Le gouvernement wallon veut pouvoir suivre la procédure pénale dans l’affaire des œufs contaminés.

La Wallonie, après le fédéral et la Flandre, va se constituer partie civile dans la saga des œufs contaminés au fipronil, un insecticide qui permet notamment d’éradiquer les poux rouges. Une note va passer ce jeudi, lors de la prochaine réunion des ministres du gouvernement wallon, pour lancer l’appel d’offres destiné à désigner un avocat.

Suivre la procédure pénale

Cette décision wallonne a été prise en partant du constat qu’une instruction est en cours et que, dans le cadre de cette procédure, une constitution de partie civile permettra à la Wallonie de suivre la procédure pénale. Et, le cas échéant, de faire valoir les dommages dont elle pourrait être victime.

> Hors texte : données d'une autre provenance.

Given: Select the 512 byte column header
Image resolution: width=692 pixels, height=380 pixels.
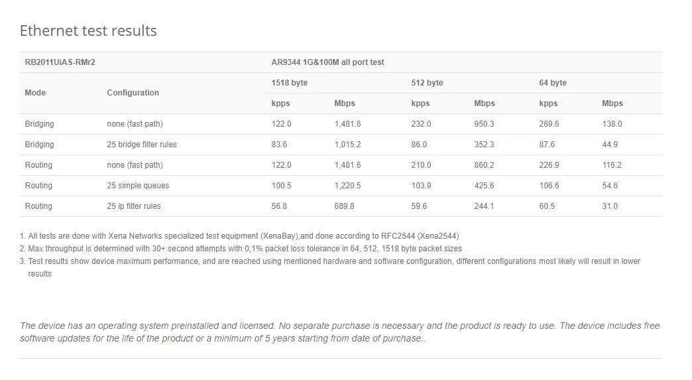Looking at the screenshot, I should coord(427,83).
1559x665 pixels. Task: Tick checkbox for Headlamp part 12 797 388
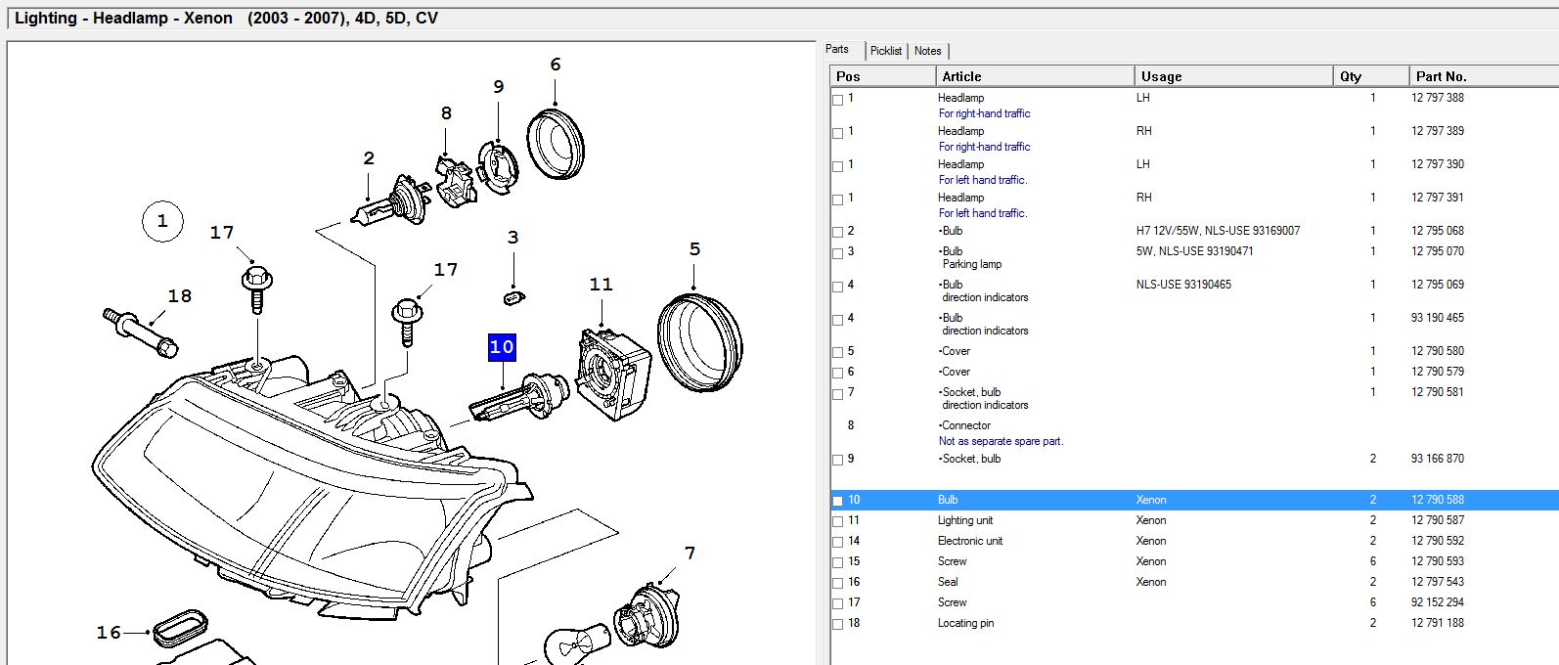coord(837,100)

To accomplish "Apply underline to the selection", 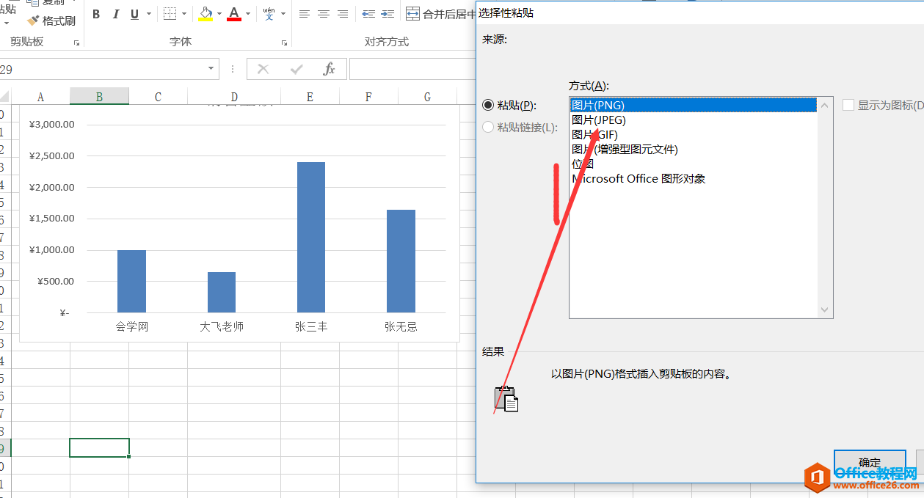I will click(134, 14).
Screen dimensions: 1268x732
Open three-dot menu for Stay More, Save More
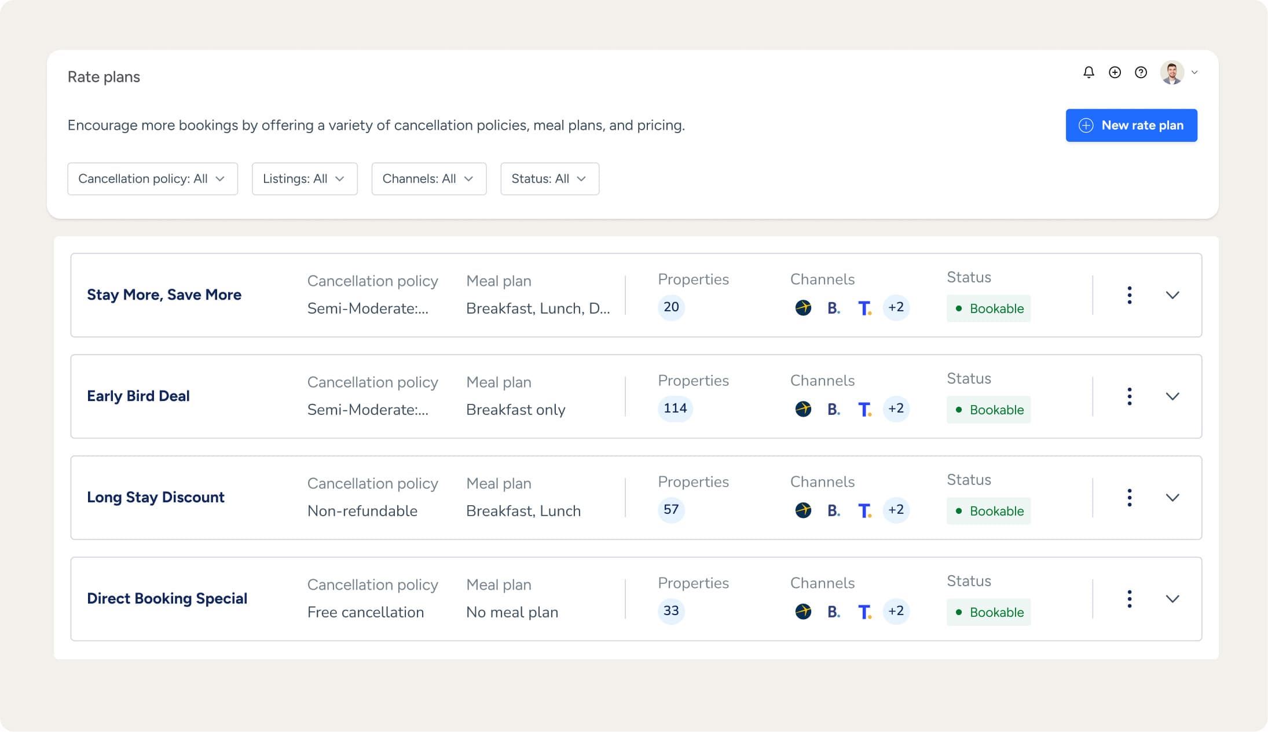pos(1129,295)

Pour rappel, le fipronil est interdit dans le traitement des animaux destinés à la chaîne alimentaire (mais autorisé pour le traitement des animaux de compagnie). Il s’agit d’une substance qui est notamment particulièrement toxique pour les abeilles. Actuellement, des enquêtes judiciaires en Belgique et aux Pays-Bas sont en cours à la suite de la découverte de traces de cet insecticide dans des œufs dans une quinzaine de pays européens. Aux Pays-Bas, deux dirigeants de l’entreprise Chickfriend, soupçonnée d’avoir appliqué le produit insecticide dans des élevages avicoles, ont été arrêtés et placés en détention. Une entreprise belge est également soupçonnée d’avoir commercialisé le fipronil en connaissance de cause. Certains des clients de cette société pourraient avoir participé à cette utilisation frauduleuse.

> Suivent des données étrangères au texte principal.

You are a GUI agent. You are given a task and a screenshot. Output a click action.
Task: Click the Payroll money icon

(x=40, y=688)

"Les éleveurs wallons sont les victimes"

"En Wallonie, nos éleveurs sont victimes d’une fraude. Ils n’ont pas été avertis de cet ajout non-conforme à la réglementation en place via l’utilisation du fipronil", relève la note soumise au gouvernement wallon conjointement par le ministre MR Pierre-Yves Jeholet (Economie) et les ministres CDH Carlo Di Antonio (Environnement) et René Collin (Agriculture).

En Belgique, 57 exploitations, représentant 86 poulaillers, ont été identifiées par l’Afsca (Agence fédérale pour la sécurité de la chaîne alimentaire) comme ayant utilisé les produits de l’entreprise néerlandaise suspectée, Chickfriend.